● **Work item**: Using the data below, return word for word every line from the one holding "Image resolution: width=247" down to the one holding "Task: Open transaction". Leave pictures out.

● **Data for analysis**:
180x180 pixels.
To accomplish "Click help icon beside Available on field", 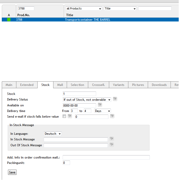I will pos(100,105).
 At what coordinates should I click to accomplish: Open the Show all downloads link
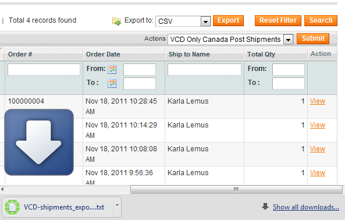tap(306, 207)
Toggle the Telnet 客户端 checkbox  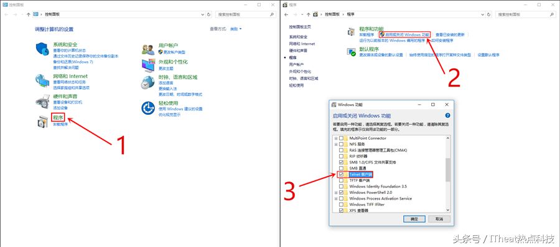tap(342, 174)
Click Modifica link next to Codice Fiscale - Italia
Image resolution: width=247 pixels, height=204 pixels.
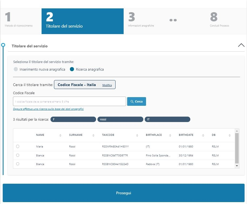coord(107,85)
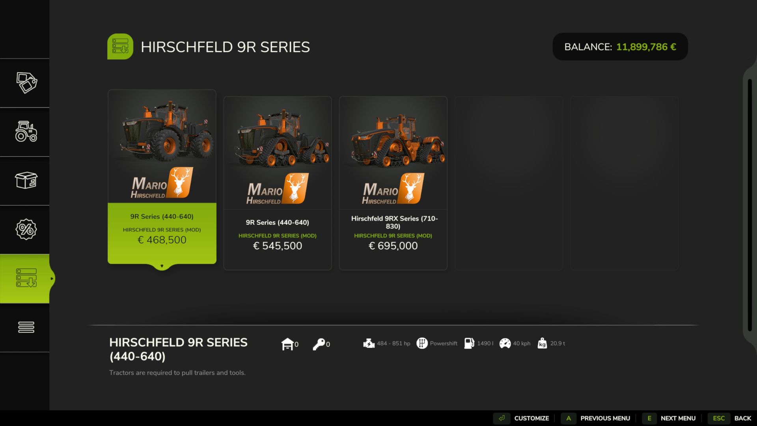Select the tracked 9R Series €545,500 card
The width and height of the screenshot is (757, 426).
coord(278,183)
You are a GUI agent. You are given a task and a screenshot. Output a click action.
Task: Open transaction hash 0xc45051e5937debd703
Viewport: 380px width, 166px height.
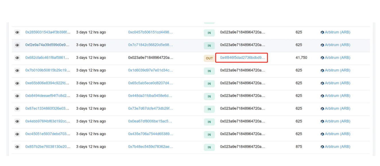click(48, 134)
==
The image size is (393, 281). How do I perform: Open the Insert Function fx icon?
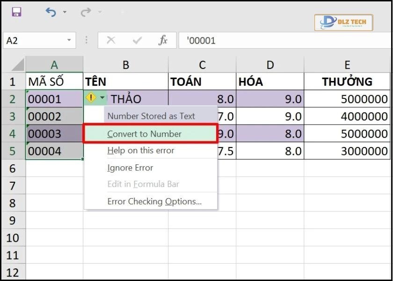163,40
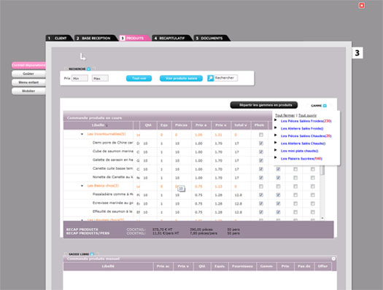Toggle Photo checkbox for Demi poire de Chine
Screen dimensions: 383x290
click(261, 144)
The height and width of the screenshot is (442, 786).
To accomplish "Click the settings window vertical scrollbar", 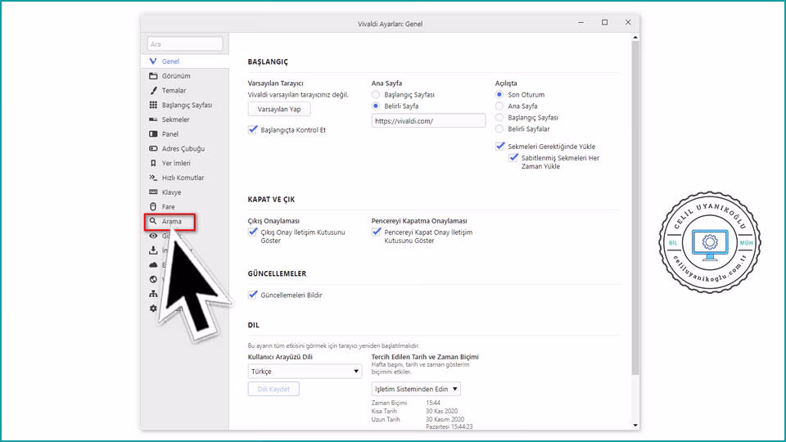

● **Exercise output**:
Image resolution: width=247 pixels, height=204 pixels.
coord(107,85)
Select the tracked 9R Series €545,500 card
The width and height of the screenshot is (757, 426).
coord(278,183)
You are a GUI agent. You are given a task and a screenshot. Output a click action.
Task: Open transaction hash 0xc45051e5937debd703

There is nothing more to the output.